🤖 AI Summary
Transformers face scalability limitations in high-resolution image restoration due to the quadratic computational complexity of self-attention. While sparse or windowed attention mechanisms reduce complexity, they compromise global contextual modeling; linear attention offers linear complexity and inherent global receptive fields but suffers from severe performance degradation caused by low-rank approximation. To address this, we propose Rank-Enhanced Linear Attention (RELA), the first method to incorporate lightweight depthwise convolutions to mitigate low-rank degeneration. Furthermore, we design LAformer—a novel architecture devoid of softmax normalization and window shifting—that synergistically integrates linear attention, channel-wise attention, and convolutionally gated feed-forward networks.
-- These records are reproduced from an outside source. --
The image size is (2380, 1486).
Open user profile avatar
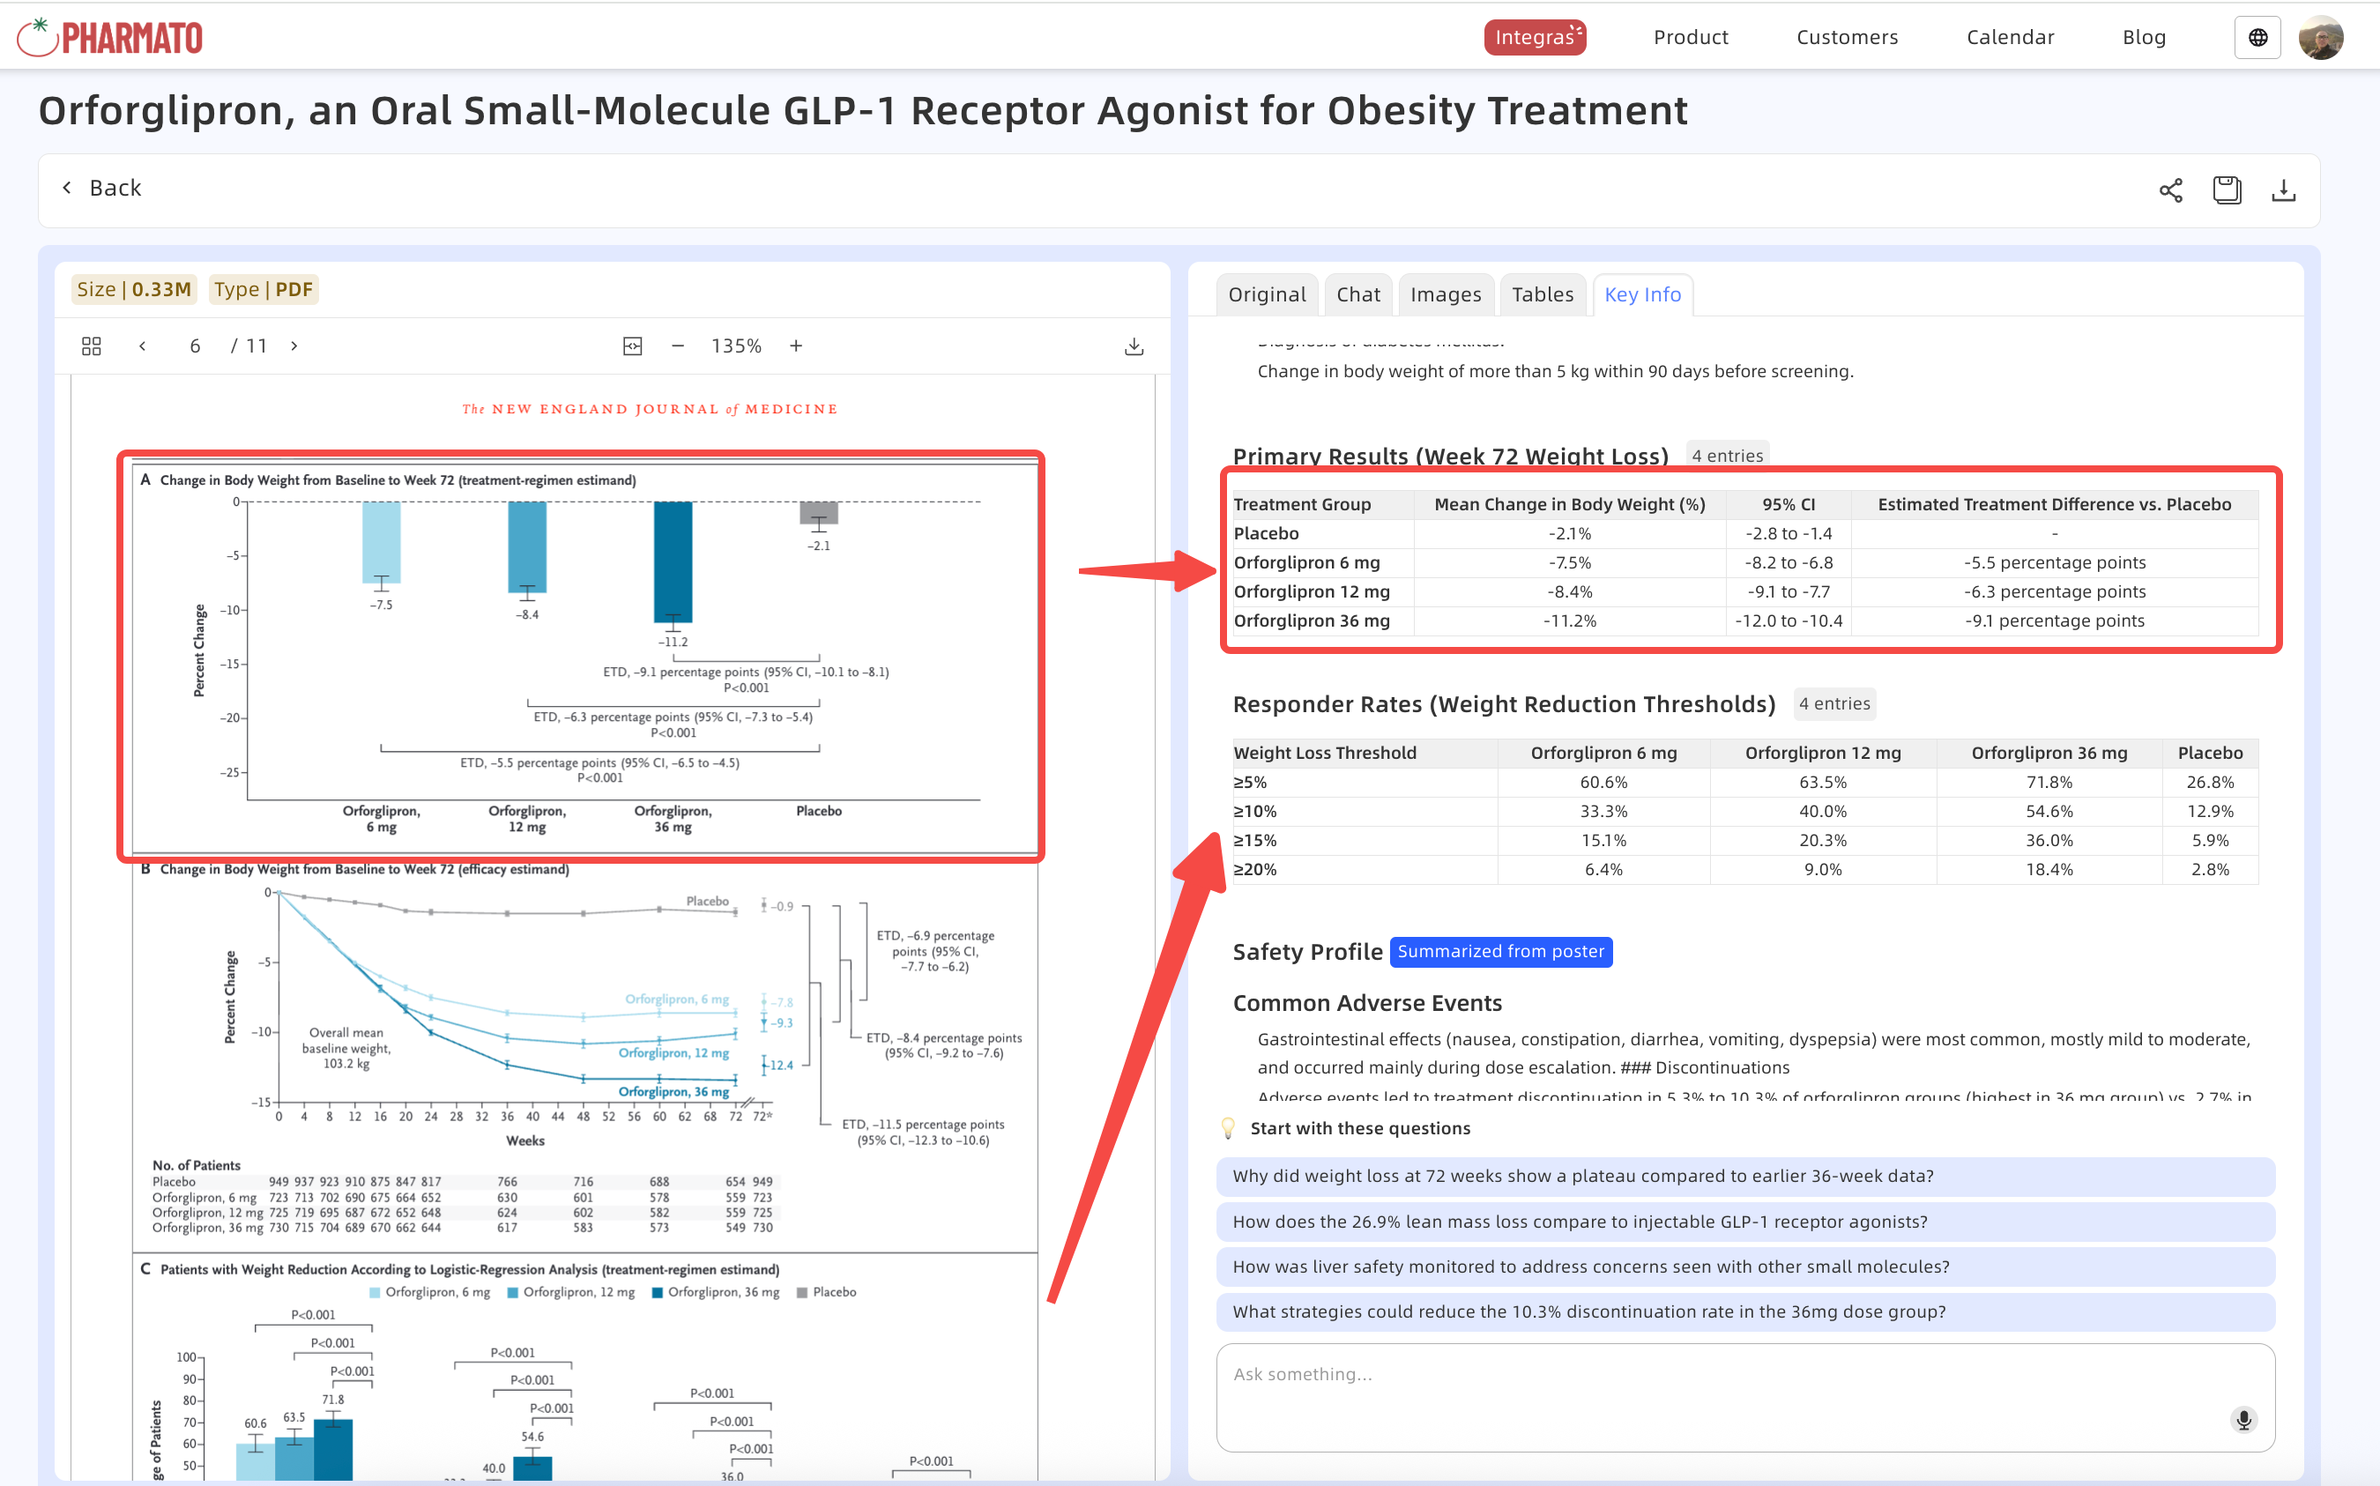pos(2321,37)
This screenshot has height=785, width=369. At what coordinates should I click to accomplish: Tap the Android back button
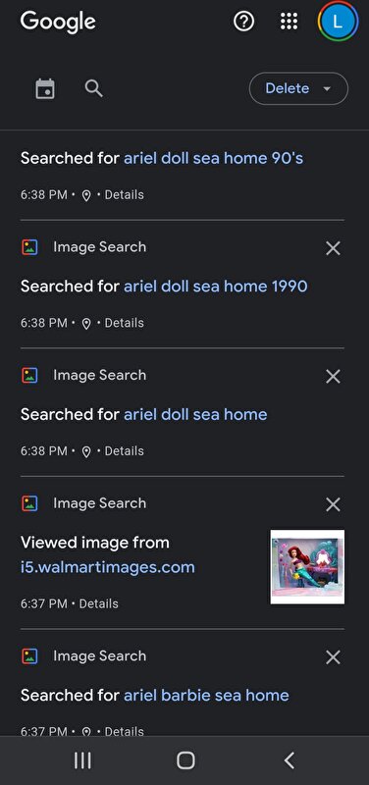[289, 760]
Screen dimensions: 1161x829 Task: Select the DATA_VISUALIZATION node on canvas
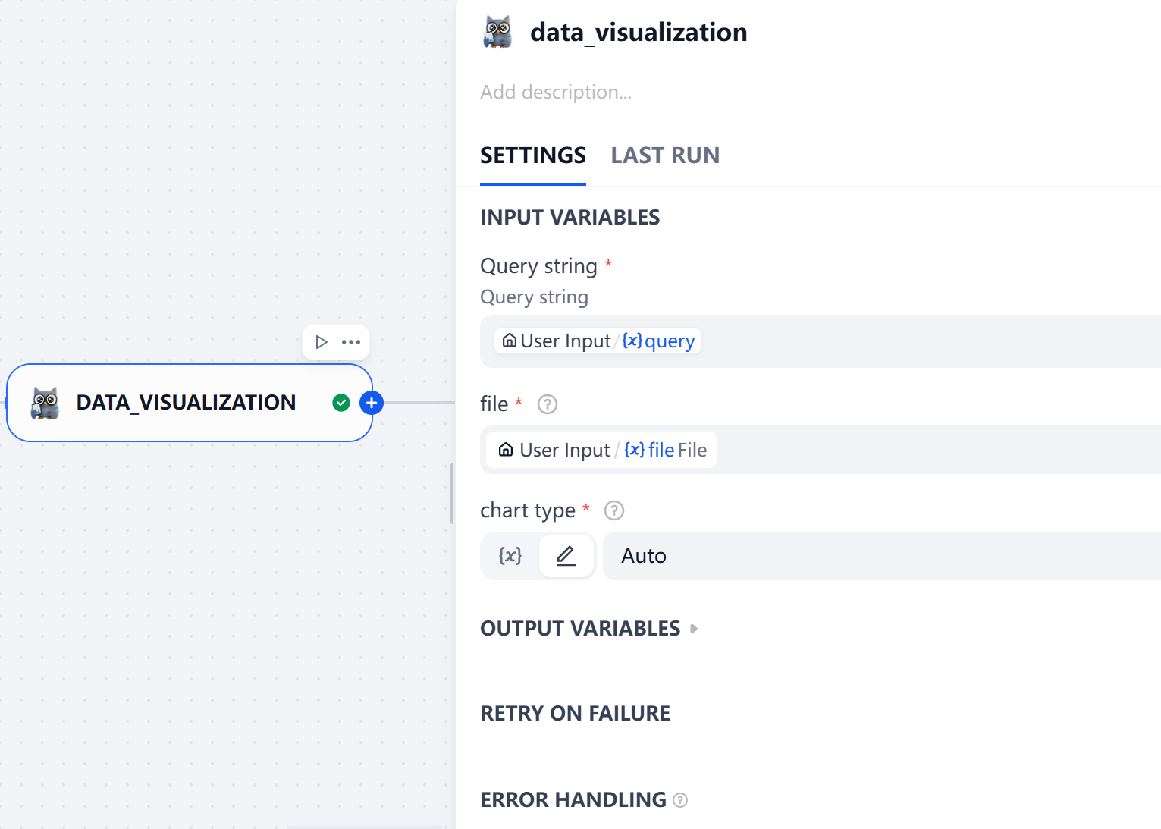(x=186, y=403)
Evaluated across seven image restoration tasks and 21 benchmarks, LAformer consistently surpasses state-of-the-art methods, achieving superior restoration quality with significantly reduced computational overhead, enabling end-to-end real-time processing of high-resolution images.
📝 Abstract
Transformer-based models have made remarkable progress in image restoration (IR) tasks. However, the quadratic complexity of self-attention in Transformer hinders its applicability to high-resolution images. Existing methods mitigate this issue with sparse or window-based attention, yet inherently limit global context modeling. Linear attention, a variant of softmax attention, demonstrates promise in global context modeling while maintaining linear complexity, offering a potential solution to the above challenge. Despite its efficiency benefits, vanilla linear attention suffers from a significant performance drop in IR, largely due to the low-rank nature of its attention map. To counter this, we propose Rank Enhanced Linear Attention (RELA), a simple yet effective method that enriches feature representations by integrating a lightweight depthwise convolution. Building upon RELA, we propose an efficient and effective image restoration Transformer, named LAformer. LAformer achieves effective global perception by integrating linear attention and channel attention, while also enhancing local fitting capabilities through a convolutional gated feed-forward network. Notably, LAformer eliminates hardware-inefficient operations such as softmax and window shifting, enabling efficient processing of high-resolution images. Extensive experiments across 7 IR tasks and 21 benchmarks demonstrate that LAformer outperforms SOTA methods and offers significant computational advantages.